On 8 Jun 2020, at 13:27, Hannes Tschofenig <Hannes.Tschofenig@arm.com <mailto:Hannes.Tschofenig@arm.com> > wrote:

 

I have to look at the links Eliot shared but I hope that people are not overly excited about the value of having information about what software version is on their devices for the purpose of drawing security conclusions. You have been at many hackathons where we created firmware for Cortex M-class devices and we used, for example, Mbed TLS in many instances. Does this tell you anything about the security? Can you draw conclusions when you hear that version X has a security vulnerability? Should you be concerned when a security researcher was able to mount a fault injection attack against a specific MCU with a specific version of Mbed TLS running on it?
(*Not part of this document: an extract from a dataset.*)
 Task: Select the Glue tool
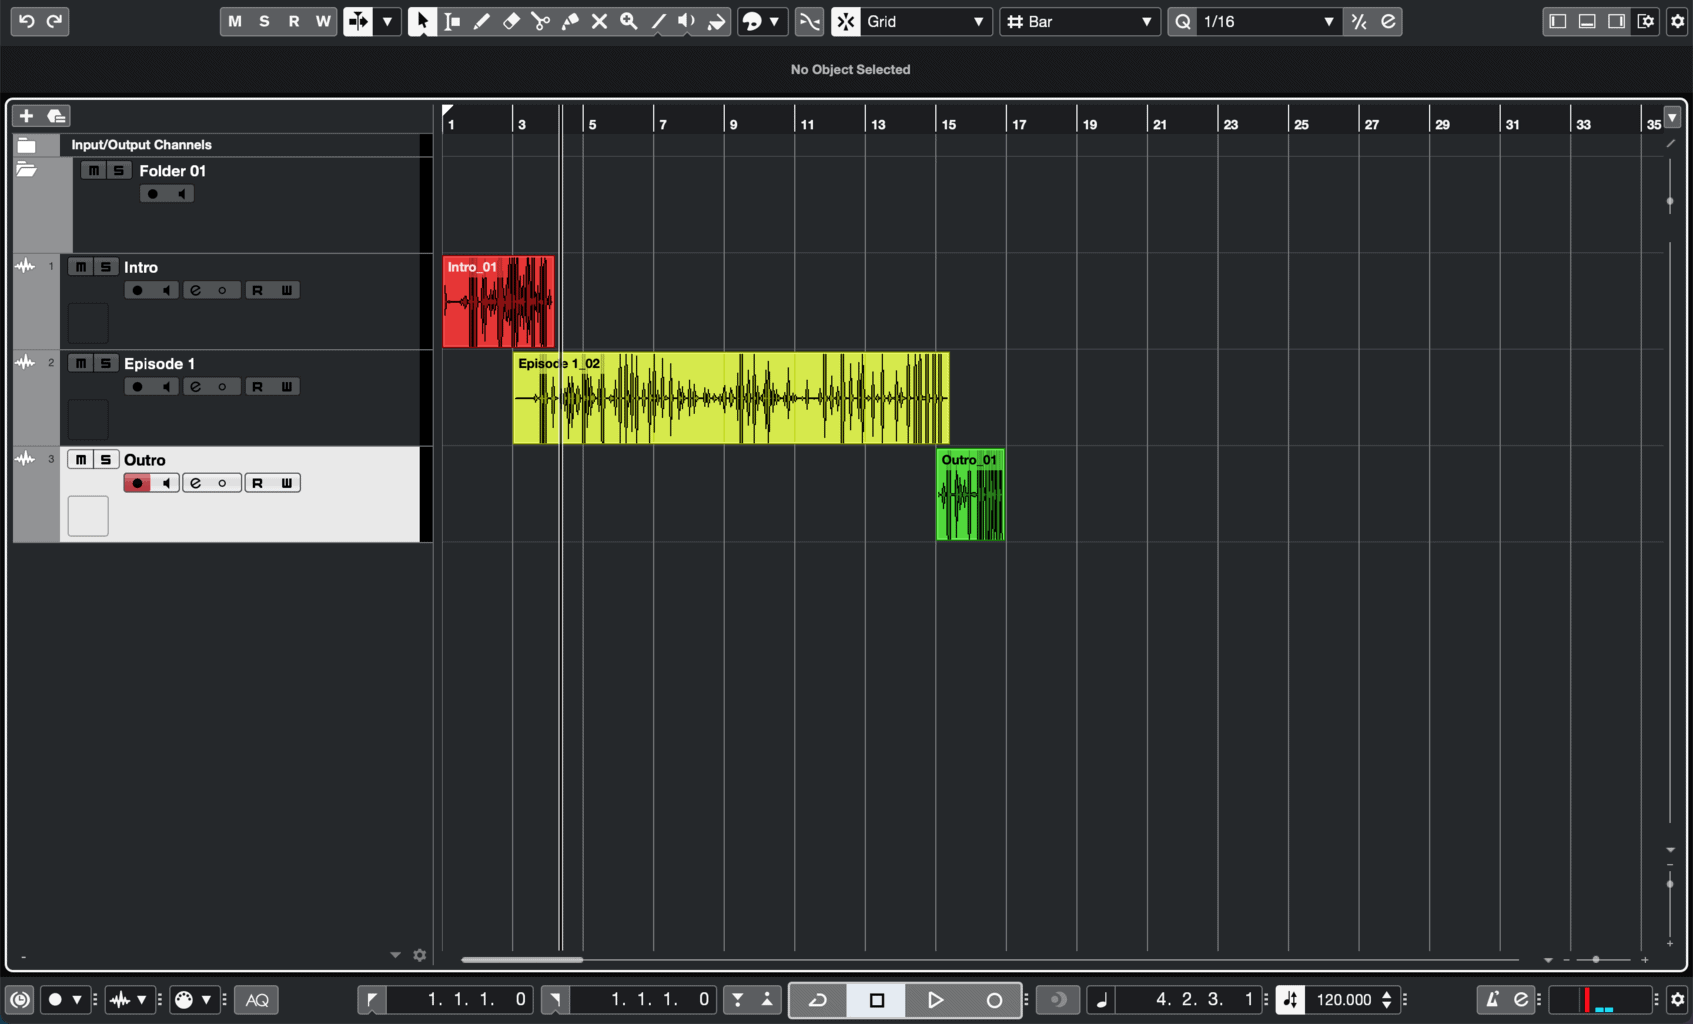[570, 21]
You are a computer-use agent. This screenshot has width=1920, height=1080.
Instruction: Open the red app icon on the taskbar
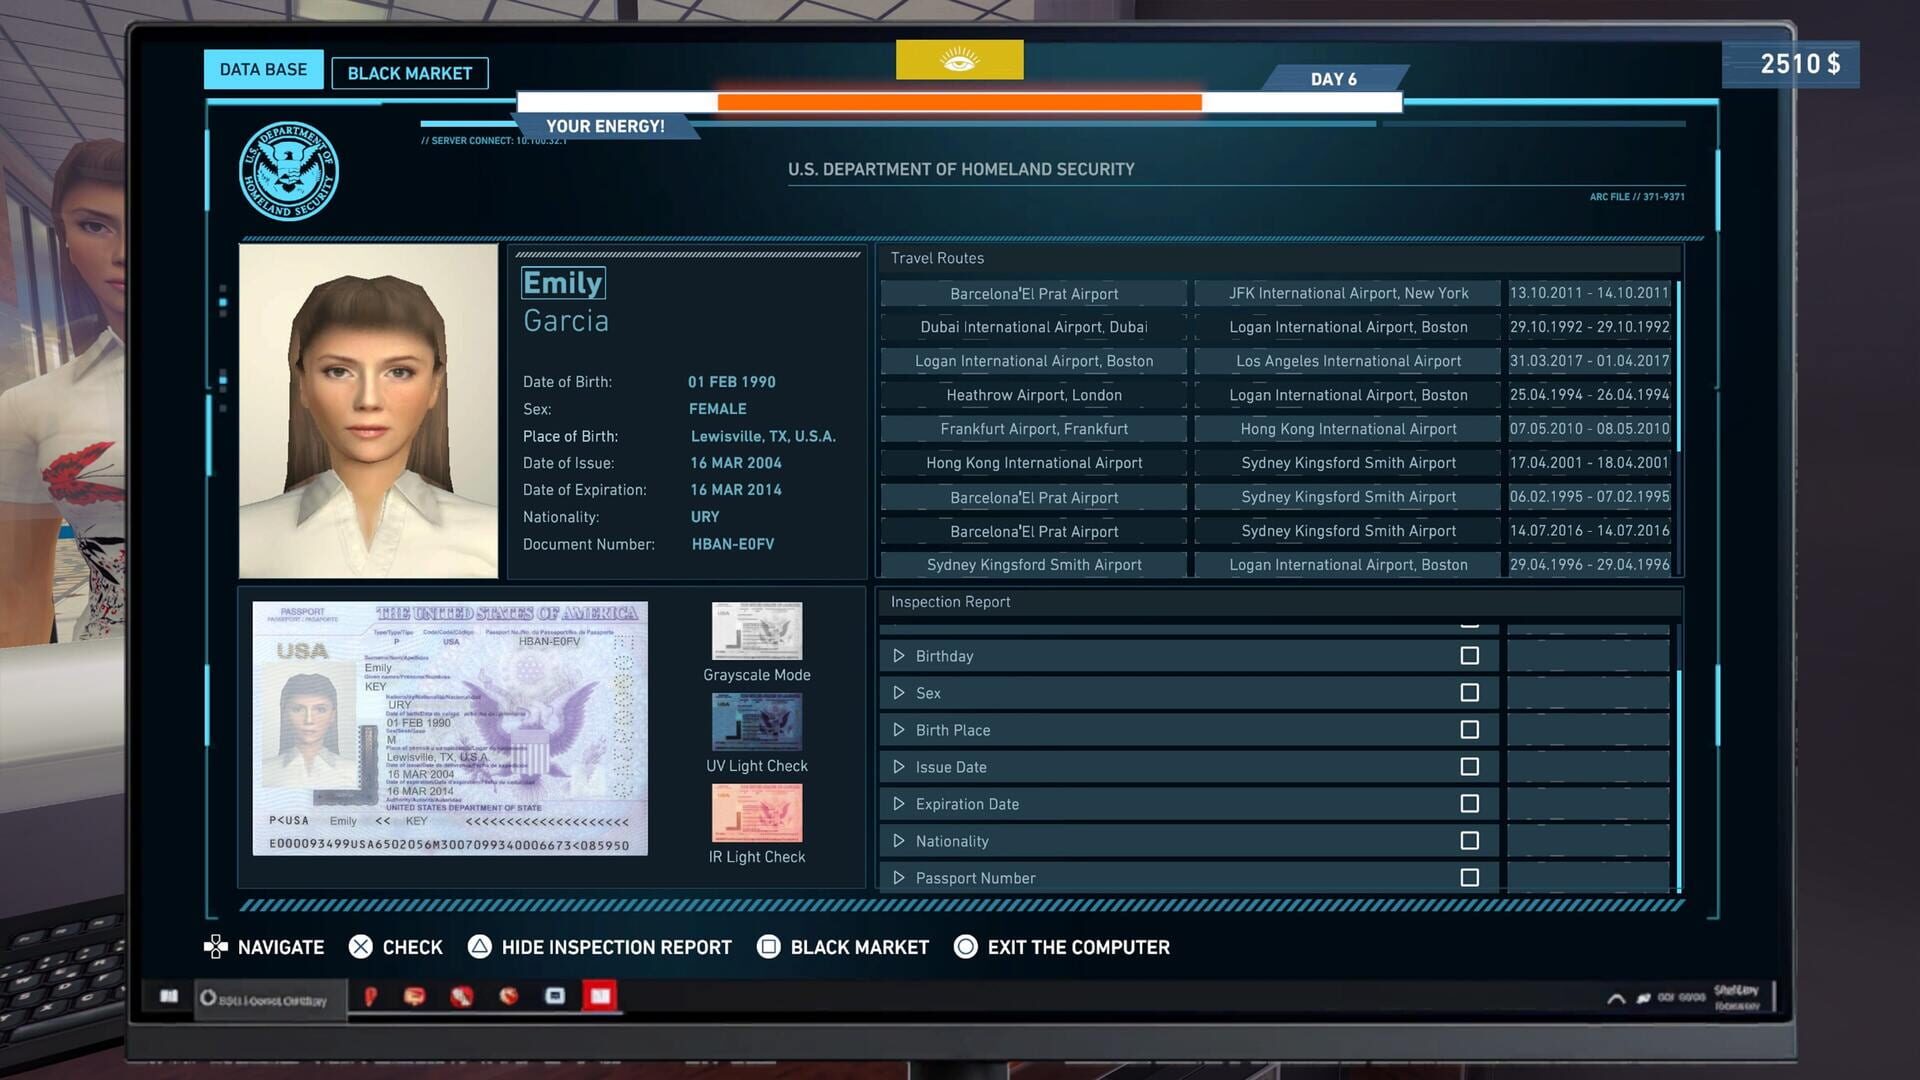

No, not really because you have to know what compile-time configurations were used to build the firmware, what hardware it is running on and what run-time configuration is present.

 

Actually, the people who should be concerned are the manufacturers, who are going to receive calls from customers who have learned that the manufacturer used EmbedOS but didn’t know that the option in a particular device is disabled.  This is an aspect of SBOMs that is understood to be problematic, and so discussion is gradually shifting to something they call Vulnerability EXchange (VEX) (I hate the name, but as someone who created something called MUD I have no real leg to stand on).  The idea behind VEX, fuzzy as it is, is that one would be able to query to determine if the manufacturer has investigated and affirmatively determined whether a particular product has a particular vulnerability.  I like the concept, because in industrial much of the tooling is already flagging quite a lot of false positive CVEs.